第5話 ギフテッド3

「‥‥‥先生。私はギフテッドではないのですか?」


「いいえギフテッドである事は検査のスコアが証明しています。それは断言して良いでしょう。ただ‥‥‥なんと呼べば良いのでしょうか」


 それまで饒舌に語っていたこの白髪交じりの教授は、少し困ったような顔をする。


「過興奮と樹列思考が共存しているのです。樹列思考をプラスのエネルギー。過興奮をマイナスのエネルギーだと仮定した場合、通常それが打ち消しあってプラスマイナスゼロの状態となることで一般的なギフテッド像が完成します。あなたの場合突発性の『過集中』のような状態に陥っていて、それが過興奮のマイナスをプラスに変容させているようなのです。」


 私のその『過集中』と名付けられた特別な症状が、どうやら思考ジャックの真犯人であるようだ。


「でも、大丈夫です。複雑であっても特殊であっても仕組みさえわかれば解決に近づくことは可能です。この症状の起点となっているのが、『疑問』であることから、一つの解決方法が導き出されます。それは、あなたが抱いている疑問を解決していくことです」

「思った以上にシンプルな治療なんですね」


 嫌味を言うつまりなど無かったが、結果としてそのような発言になってしまった。けれど、オーキドは気付いていないのか、自然体で返事をする。

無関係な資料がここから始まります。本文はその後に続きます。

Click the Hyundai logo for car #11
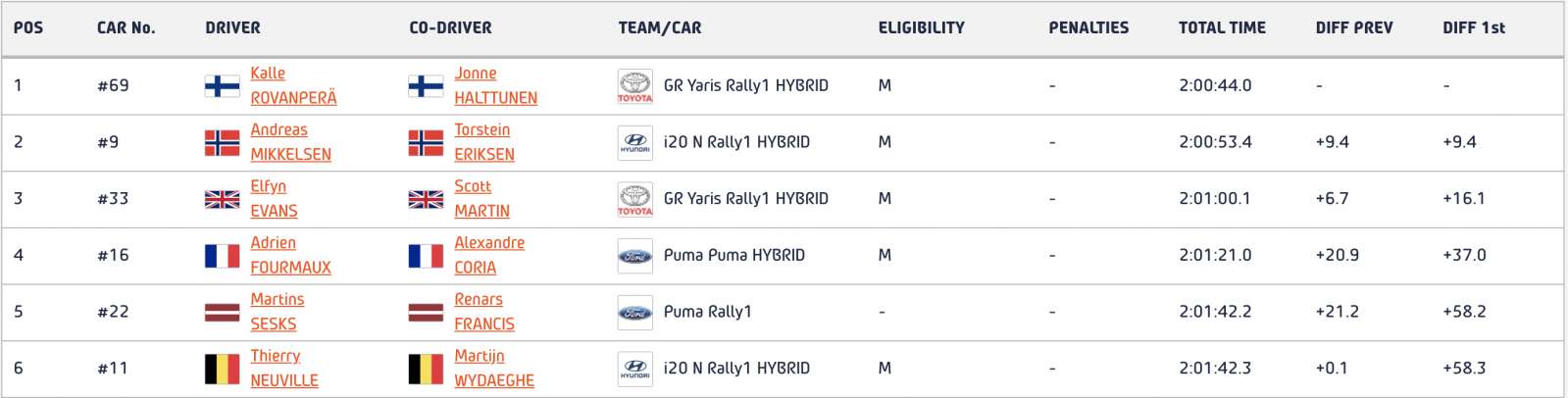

「だからこそ効果が見込めるとも言えます。頭の中の『過集中』という要素は、知的好奇心をエネルギーに変換している可能性が非常に高い。裏を返せば、知的好奇心さえ満たされれば過集中に至るための力を失い、結果として思考による日常生活への支障は改善されるでしょう」


「言葉がむずかしかったですけど‥‥‥なんとなくわかりました。要するに、頭の中の思考ジャック犯を『知識』でお腹いっぱいにさせたら、満足しておとなしくなるってことですね?」


 オーキドは「おおっ」とわずかに驚き、晴れやかな笑顔になる。


「さすが、と言えば良いでしょうか。例えが独特ですが‥‥‥本質はついていますね。では、これから一緒に治療していきましょう」

「そう‥‥‥ですね。どうしましょうか」


 躊躇する私が予想外だったのだろう。オーキドは、わずかに動揺しているようだった。


「‥‥‥何か問題がありますか?」

「はい。気になる点がいくつかあります。まず、ギフテッドは病気ではないとおっしゃっていましたが、私は傷病休暇でお休みを頂いているので、診断書が必要なんです。この場合先生はお医者さんではないでしょうし、これが治療でないとしたらそもそも私は出社しなくてはなりません。二つ目に——」


 私は小さくピースをつくる。


「仮に治療だとして保険が適応されない場合、出費を許容出来る限界があります。ここが不透明のままですと、他を当たります。三つ目に‥‥‥お休みが欲しいです。家に帰ってお菓子も食べたいですし」


 オーキドは、「それは確かに重要ですね」とまじめにうなずいていた。私のお菓子への愛も含めて伝わったようだ。私だってこの状態を放置したいわけではない。しかし、診断書もない、料金は高額、休暇もないで話を進めるほど能天気でもない。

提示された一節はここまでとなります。